Although the anybirthday.com website is no longer available, there are now replacement websites. On my website I have search forms and men in the middle that search those replacement websites.
Complete Takeover
The man in the middle is a one-time thing. The search form takes the user to the man who in turn does his thing and eventually returns his results to the user. After that, the man is no longer in the picture.
A complete takeover involves putting a man in the middle and keeping him there. As before, the search form takes the user to the man, and the man fetches the first page from the actual website. In addition to doing the modifications described above, the man can also change all links on that page, so they point back to the man rather than to the actual website. By doing so, the man will stay in the middle for all future accesses to that website.
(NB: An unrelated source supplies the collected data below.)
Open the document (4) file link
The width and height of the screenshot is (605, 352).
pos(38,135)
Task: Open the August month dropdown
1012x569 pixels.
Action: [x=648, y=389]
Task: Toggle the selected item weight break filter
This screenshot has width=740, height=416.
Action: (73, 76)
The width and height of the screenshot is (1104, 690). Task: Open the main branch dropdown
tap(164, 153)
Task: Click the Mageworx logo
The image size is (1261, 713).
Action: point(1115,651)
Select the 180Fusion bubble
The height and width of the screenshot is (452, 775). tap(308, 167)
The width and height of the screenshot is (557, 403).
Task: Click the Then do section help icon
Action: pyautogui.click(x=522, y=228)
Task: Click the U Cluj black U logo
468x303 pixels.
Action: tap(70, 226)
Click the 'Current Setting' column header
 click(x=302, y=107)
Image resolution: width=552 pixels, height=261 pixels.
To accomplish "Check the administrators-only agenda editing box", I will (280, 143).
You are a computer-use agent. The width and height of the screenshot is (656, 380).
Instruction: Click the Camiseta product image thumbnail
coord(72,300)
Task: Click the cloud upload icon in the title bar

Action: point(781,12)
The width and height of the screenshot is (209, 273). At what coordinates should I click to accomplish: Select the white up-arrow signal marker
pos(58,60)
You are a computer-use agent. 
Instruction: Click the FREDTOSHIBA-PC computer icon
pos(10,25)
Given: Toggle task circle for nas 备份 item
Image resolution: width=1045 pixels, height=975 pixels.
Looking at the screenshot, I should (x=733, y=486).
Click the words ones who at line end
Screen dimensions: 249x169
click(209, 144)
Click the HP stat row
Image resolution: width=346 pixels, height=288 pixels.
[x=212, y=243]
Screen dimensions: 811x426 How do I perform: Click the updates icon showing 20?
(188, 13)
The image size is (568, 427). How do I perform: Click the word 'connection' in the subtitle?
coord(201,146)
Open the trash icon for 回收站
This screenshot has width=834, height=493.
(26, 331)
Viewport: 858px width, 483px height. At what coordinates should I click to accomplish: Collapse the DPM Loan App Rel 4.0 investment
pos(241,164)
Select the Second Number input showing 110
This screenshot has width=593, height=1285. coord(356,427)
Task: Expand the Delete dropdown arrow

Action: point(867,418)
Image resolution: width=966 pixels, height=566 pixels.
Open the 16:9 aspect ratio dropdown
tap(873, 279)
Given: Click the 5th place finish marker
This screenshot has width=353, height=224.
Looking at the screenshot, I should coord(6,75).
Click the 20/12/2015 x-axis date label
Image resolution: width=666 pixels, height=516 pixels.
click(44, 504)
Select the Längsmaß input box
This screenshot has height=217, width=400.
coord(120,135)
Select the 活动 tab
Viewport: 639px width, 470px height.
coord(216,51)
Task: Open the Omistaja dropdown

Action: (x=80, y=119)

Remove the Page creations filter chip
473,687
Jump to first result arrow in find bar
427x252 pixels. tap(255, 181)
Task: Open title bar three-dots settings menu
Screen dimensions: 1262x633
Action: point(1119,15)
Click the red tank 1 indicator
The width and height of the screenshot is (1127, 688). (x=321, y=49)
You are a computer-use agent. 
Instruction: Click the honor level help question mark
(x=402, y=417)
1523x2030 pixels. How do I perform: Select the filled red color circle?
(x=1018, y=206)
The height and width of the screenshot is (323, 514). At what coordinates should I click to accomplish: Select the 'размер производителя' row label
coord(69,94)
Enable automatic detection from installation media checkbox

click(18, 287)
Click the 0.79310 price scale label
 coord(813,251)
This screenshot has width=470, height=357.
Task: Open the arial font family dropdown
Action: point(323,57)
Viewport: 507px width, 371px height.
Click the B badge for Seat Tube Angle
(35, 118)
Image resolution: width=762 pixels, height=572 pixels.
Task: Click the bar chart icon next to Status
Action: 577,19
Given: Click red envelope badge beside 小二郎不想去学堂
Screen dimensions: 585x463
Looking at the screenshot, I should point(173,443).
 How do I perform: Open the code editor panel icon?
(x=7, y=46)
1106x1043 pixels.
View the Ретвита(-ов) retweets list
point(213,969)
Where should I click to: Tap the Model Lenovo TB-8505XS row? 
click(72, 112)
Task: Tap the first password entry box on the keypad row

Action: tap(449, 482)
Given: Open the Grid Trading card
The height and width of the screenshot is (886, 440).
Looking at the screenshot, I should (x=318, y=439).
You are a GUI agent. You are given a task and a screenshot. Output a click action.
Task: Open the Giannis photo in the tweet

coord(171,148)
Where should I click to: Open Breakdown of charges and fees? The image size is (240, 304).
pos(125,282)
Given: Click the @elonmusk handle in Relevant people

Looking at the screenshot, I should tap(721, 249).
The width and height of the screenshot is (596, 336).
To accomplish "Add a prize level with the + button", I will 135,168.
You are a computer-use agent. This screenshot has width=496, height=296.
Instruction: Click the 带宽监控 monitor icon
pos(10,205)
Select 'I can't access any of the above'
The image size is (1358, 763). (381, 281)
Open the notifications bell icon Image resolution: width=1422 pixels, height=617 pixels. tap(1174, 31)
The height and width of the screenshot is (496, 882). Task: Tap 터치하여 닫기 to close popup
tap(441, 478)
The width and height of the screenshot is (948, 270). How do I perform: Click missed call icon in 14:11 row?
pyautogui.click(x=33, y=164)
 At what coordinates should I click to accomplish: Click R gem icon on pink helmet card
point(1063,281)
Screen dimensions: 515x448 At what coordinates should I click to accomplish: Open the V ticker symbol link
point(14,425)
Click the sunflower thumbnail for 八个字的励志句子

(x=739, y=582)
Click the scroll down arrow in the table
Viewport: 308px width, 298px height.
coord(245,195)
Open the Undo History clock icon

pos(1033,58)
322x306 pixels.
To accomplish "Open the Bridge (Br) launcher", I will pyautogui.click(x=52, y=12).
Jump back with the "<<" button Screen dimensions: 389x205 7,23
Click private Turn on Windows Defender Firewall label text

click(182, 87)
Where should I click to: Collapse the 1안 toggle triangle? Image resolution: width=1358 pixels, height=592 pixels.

As an example, let’s consider <http://ellisisland.org>. That website does not work when using the old Netscape 4 browser. Here is what you should see when visiting the website:
However, here is what you see when visiting the website with the Netscape 4 browser:
Although the screen display has been messed up, you can still read it, enter information, and even click on the “Start Search” link. But when you click on that link, what you get is a blank turquoise screen.
This happens because there is an error in the code on the ellisisland.org website. It is missing what is referred to as a closing table tag. Don’t worry about what that means; you don’t have to understand it, as long as I do. This error appears on all pages that they return to you, so they obviously used a common template throughout their website. Newer browsers are forgiving of this error and are able to generate the correct display in spite of it, but the old Netscape 4 browser is more demanding.
The cure is simple. The man in the middle can reinsert the missing tag so the results page will display properly on your screen. But it must do this fix for all subsequent accesses to the ellisisland.org website as well. That is, if you bring up the fixed page showing the passenger record and then want to click the link on that page that takes you to the textual version of the manifest, the fix needs to be applied to the text manifest page as well. So the man in the middle must remain in the middle after fetching each page. What is needed is a complete takeover. When the man in the middle fixes up any page from the ellisisland.org website, it must also change all links on that page so they point back to the man in the middle instead of to the ellisisland.org website directly.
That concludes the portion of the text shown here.